**What is expected:** In the copy, include all of the listing exactly and none of its pictures.

**Information:**
═══
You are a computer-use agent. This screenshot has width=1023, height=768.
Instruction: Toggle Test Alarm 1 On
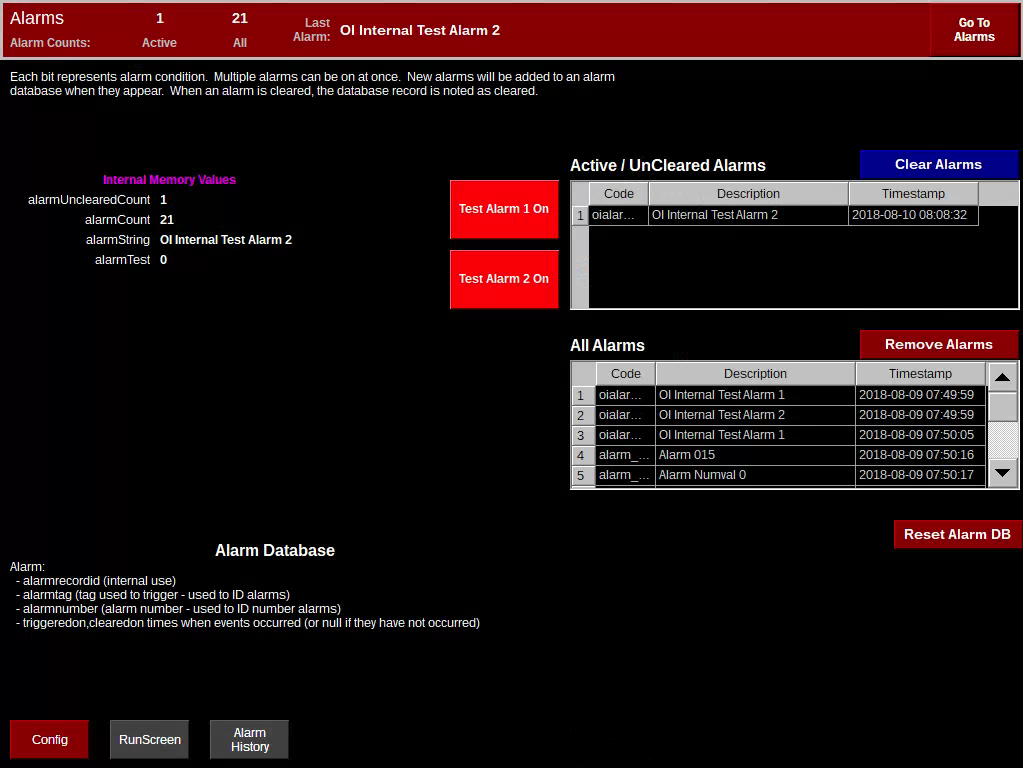click(504, 209)
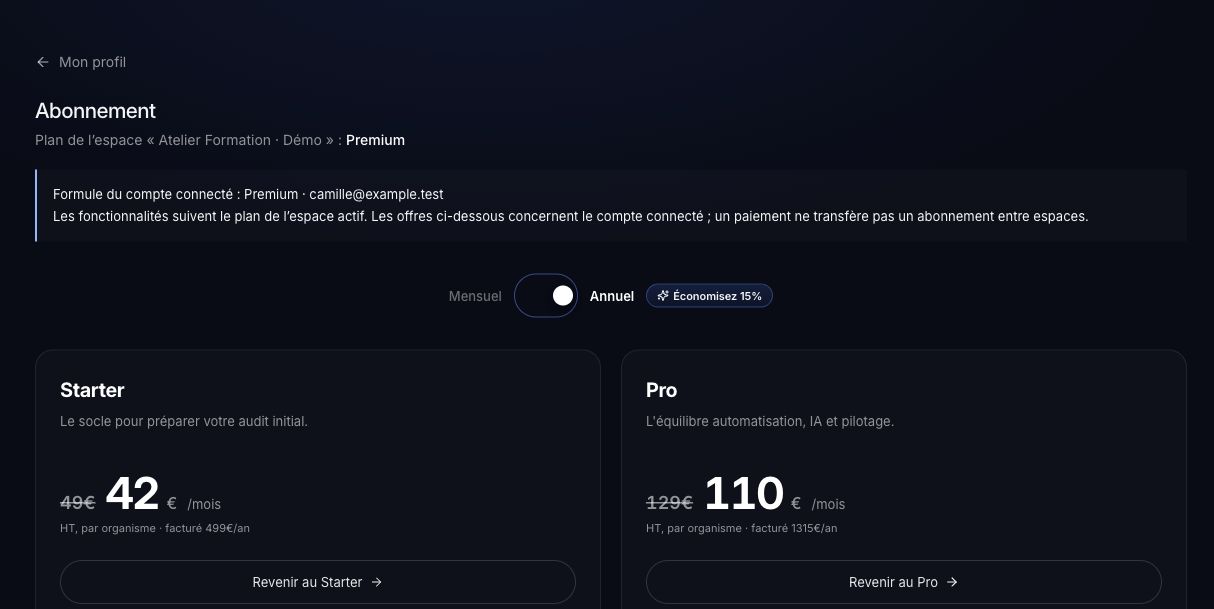Click the arrow icon in Revenir au Pro
The height and width of the screenshot is (609, 1214).
pos(952,582)
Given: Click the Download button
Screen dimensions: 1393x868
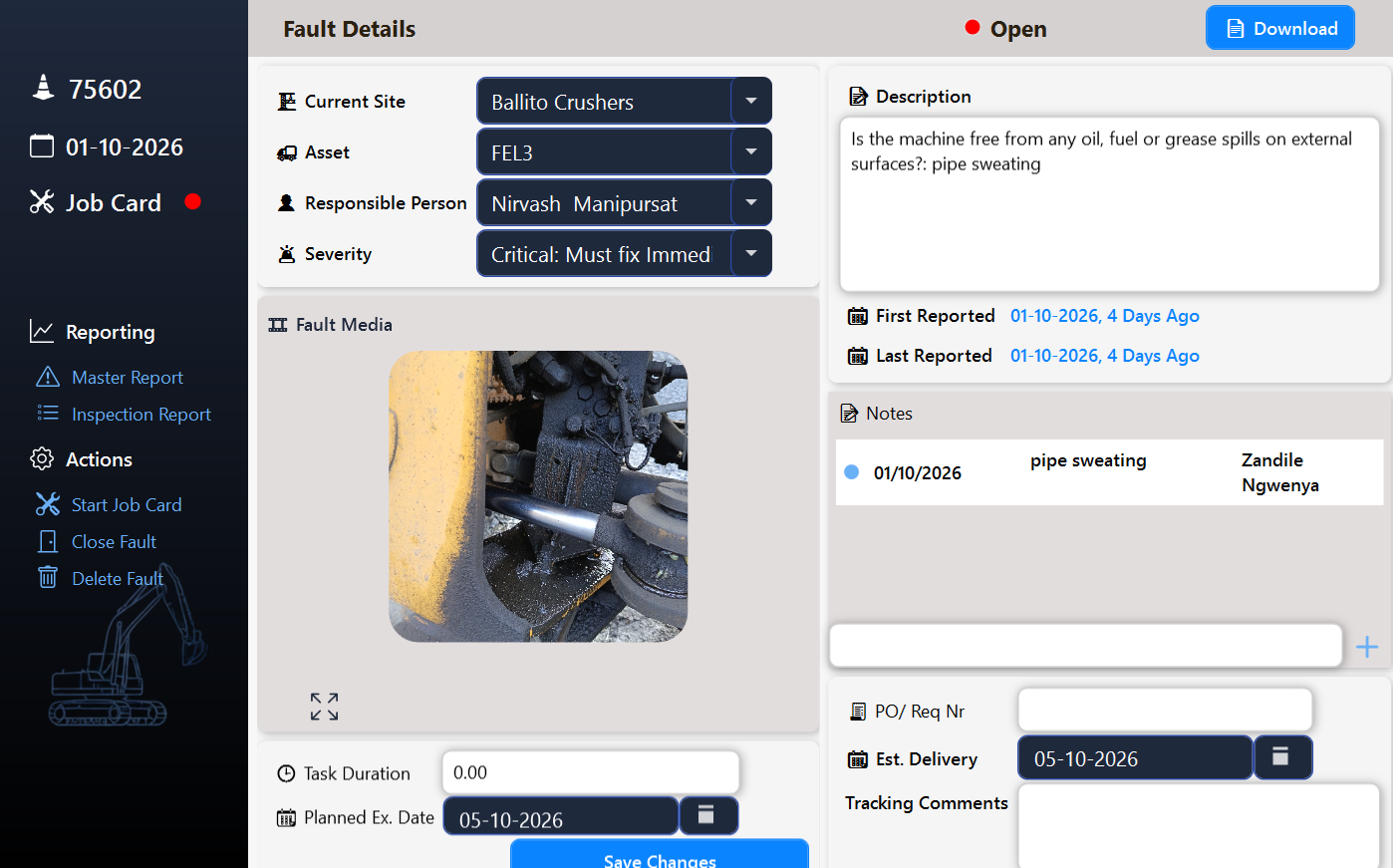Looking at the screenshot, I should pyautogui.click(x=1280, y=28).
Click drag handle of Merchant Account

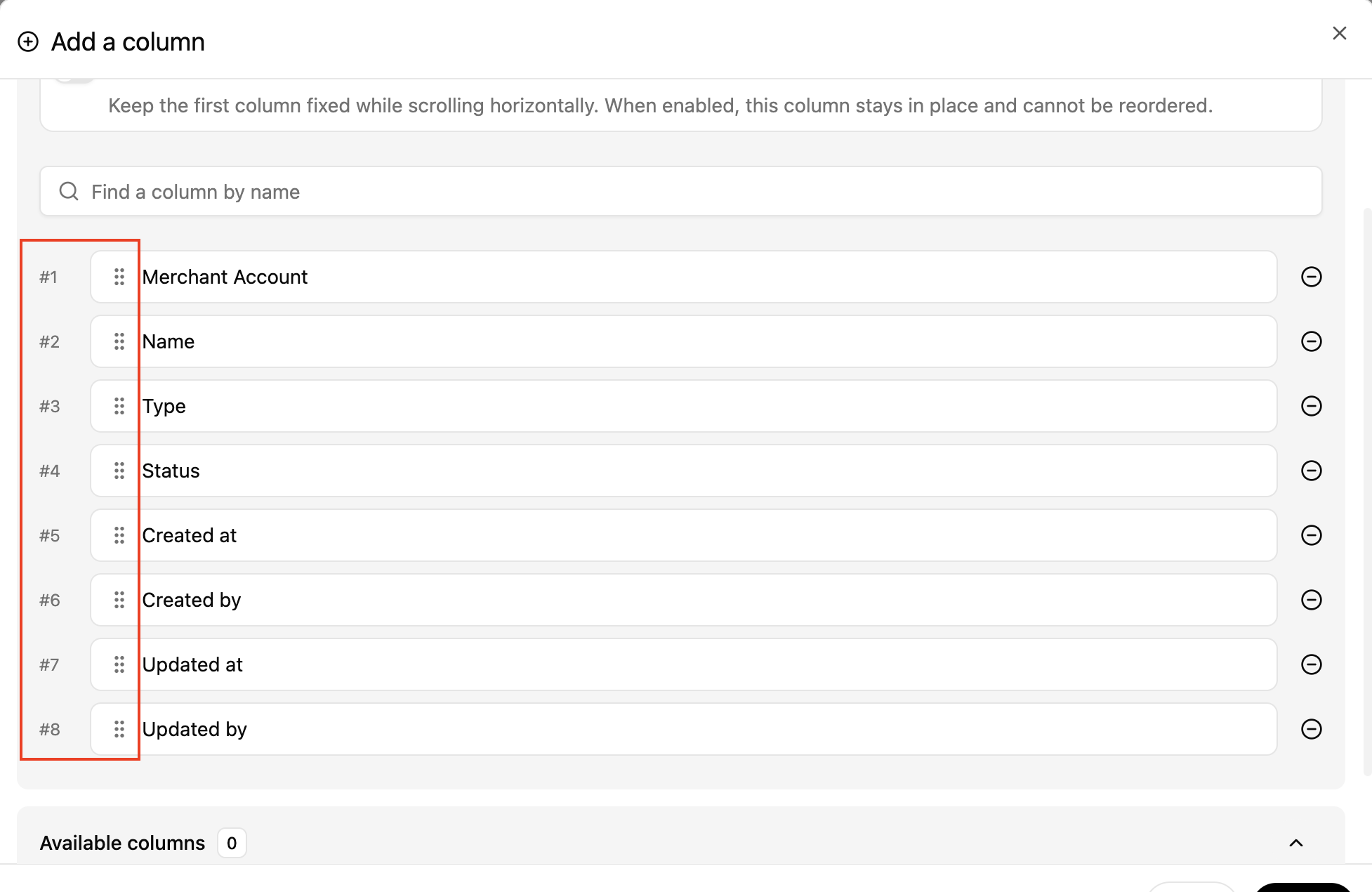119,277
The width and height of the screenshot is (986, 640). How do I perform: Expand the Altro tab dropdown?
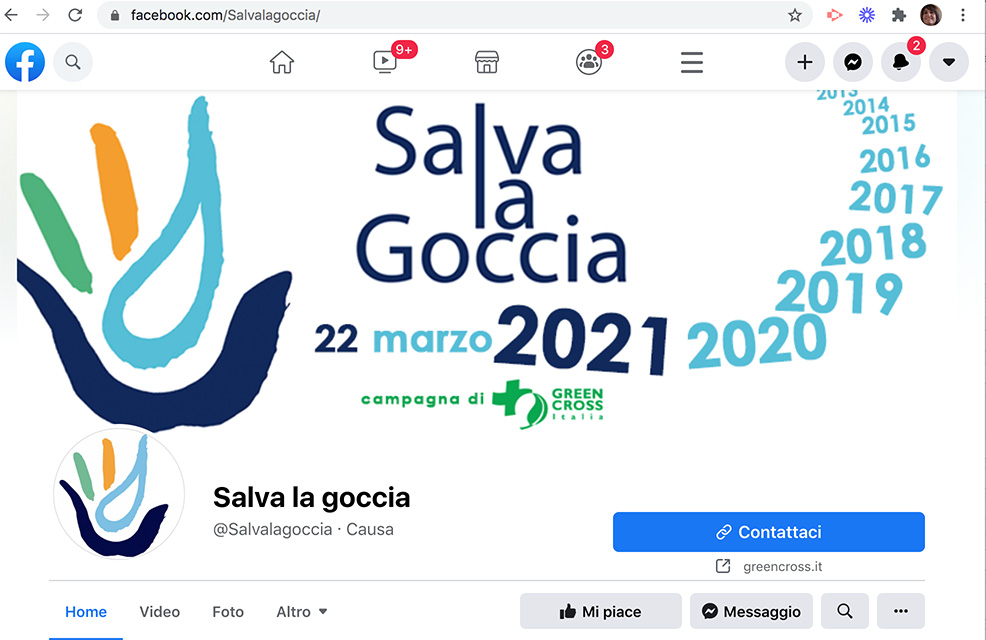point(302,612)
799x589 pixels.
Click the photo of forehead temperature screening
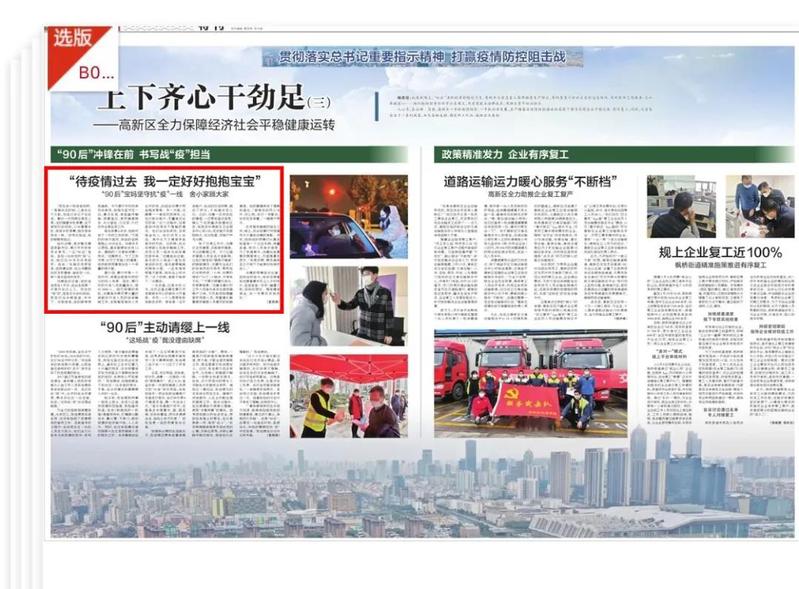click(x=349, y=306)
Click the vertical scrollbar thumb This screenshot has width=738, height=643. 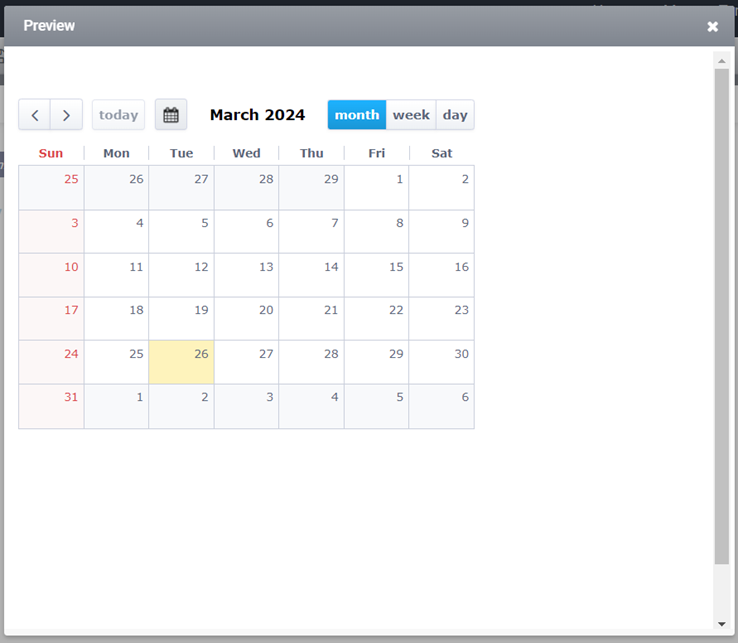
═══
**Completed task:**
You are a computer-use agent. This screenshot has width=1023, height=768.
Instruction: Toggle Test Alarm 1 On
click(504, 209)
Click the arrow icon in Revenir au Pro
The height and width of the screenshot is (609, 1214).
pos(952,582)
Given: Click the Download button
Screen dimensions: 1393x868
Looking at the screenshot, I should pyautogui.click(x=1280, y=28).
Click drag handle of Merchant Account

119,277
The width and height of the screenshot is (986, 640). How do I perform: Expand the Altro tab dropdown?
point(302,612)
799x589 pixels.
Click the photo of forehead temperature screening
click(x=349, y=306)
Click the vertical scrollbar thumb This screenshot has width=738, height=643. 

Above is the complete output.